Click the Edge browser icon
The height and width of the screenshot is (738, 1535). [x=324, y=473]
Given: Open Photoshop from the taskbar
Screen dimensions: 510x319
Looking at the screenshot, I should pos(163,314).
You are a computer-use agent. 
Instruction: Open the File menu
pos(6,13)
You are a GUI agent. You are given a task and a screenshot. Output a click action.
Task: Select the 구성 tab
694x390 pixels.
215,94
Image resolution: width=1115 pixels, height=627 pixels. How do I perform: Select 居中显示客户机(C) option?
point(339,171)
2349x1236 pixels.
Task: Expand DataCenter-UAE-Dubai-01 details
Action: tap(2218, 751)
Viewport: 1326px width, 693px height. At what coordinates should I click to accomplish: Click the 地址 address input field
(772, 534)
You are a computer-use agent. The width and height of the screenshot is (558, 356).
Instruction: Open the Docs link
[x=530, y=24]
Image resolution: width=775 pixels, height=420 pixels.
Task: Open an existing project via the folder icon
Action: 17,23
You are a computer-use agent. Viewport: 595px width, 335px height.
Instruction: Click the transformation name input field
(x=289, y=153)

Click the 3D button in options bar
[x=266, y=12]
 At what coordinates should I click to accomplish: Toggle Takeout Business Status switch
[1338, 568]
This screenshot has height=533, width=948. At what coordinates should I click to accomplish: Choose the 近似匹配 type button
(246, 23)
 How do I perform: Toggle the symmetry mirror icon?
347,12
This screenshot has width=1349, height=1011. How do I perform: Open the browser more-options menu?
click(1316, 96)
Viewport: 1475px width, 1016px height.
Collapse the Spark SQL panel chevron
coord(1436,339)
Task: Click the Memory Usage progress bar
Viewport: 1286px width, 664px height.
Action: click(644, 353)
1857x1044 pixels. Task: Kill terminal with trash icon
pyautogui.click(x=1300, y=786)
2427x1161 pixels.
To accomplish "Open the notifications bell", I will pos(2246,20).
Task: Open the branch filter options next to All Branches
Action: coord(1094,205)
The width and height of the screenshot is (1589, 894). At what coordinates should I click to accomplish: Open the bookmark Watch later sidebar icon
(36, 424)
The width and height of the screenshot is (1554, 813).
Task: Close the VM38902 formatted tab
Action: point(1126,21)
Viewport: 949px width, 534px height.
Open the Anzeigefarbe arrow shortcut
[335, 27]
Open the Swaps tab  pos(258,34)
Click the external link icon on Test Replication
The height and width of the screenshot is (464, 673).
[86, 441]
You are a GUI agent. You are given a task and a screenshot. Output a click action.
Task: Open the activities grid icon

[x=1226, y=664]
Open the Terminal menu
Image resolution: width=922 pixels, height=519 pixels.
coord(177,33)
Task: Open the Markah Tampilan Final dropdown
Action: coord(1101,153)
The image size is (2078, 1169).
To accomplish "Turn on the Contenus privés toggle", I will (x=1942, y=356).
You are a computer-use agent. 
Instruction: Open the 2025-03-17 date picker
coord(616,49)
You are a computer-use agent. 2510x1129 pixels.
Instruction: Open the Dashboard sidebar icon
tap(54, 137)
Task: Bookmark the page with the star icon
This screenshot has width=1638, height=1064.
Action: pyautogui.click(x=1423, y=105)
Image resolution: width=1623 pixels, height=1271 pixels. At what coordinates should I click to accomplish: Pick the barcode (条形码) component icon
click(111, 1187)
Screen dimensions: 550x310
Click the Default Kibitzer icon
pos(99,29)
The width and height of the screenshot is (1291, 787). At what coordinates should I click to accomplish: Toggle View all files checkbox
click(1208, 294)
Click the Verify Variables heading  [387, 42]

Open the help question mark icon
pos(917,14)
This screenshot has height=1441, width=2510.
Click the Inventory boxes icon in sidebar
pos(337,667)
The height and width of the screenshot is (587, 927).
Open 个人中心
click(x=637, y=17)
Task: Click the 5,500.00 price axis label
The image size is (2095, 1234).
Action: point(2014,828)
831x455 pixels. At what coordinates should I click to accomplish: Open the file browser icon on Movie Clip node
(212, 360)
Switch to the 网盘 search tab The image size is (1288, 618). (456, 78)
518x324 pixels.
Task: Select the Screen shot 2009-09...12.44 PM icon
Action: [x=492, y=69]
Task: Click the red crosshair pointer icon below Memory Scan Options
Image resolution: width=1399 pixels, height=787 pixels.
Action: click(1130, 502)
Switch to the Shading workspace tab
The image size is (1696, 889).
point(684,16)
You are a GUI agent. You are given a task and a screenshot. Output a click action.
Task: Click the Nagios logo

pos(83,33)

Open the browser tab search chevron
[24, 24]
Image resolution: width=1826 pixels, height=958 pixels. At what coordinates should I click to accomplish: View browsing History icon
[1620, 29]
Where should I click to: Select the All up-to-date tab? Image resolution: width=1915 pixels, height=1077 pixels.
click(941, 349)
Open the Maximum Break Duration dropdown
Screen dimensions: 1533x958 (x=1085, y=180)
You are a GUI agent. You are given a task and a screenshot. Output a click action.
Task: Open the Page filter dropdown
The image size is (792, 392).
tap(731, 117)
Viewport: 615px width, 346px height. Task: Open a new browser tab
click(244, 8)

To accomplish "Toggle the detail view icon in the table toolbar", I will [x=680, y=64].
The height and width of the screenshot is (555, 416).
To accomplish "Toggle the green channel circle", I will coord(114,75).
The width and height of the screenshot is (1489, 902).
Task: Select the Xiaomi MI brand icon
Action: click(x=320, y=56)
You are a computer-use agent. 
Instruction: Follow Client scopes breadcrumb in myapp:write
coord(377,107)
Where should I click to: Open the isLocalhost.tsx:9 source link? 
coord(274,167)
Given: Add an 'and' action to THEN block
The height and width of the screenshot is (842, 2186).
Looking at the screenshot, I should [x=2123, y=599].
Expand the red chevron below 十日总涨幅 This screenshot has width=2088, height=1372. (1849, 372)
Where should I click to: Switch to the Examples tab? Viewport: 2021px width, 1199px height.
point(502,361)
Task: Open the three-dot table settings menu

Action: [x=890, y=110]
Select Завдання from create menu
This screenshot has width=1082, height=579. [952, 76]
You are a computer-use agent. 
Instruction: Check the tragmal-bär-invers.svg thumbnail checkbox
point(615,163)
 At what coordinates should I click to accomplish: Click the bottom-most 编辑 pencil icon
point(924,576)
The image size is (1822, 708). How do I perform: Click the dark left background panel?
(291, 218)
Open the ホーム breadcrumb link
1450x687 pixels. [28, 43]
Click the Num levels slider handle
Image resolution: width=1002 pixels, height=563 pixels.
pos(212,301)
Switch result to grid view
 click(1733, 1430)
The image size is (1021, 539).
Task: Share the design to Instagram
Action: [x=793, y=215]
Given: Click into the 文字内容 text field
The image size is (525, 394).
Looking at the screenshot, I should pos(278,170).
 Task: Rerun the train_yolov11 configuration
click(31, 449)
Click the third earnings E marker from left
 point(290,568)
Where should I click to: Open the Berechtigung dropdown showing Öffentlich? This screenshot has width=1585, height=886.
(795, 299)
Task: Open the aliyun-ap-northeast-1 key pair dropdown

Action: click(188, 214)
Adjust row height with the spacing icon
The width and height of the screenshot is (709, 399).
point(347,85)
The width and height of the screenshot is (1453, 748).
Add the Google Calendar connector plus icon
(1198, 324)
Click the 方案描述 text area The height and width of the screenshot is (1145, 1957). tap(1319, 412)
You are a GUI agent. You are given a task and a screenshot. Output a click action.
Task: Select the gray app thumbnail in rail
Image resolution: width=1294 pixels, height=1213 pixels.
:::::
The expected answer is an exact copy of the lines above, beginning at the line with "You are a computer-use agent. 2510x1129" and ending at the line with "Screen dimensions: 550x310", with both ends in.

You are a computer-use agent. 2510x1129 pixels.
Instruction: Open the Dashboard sidebar icon
tap(54, 137)
Task: Bookmark the page with the star icon
This screenshot has width=1638, height=1064.
Action: pyautogui.click(x=1423, y=105)
Image resolution: width=1623 pixels, height=1271 pixels. At what coordinates should I click to accomplish: Pick the barcode (条形码) component icon
click(111, 1187)
Screen dimensions: 550x310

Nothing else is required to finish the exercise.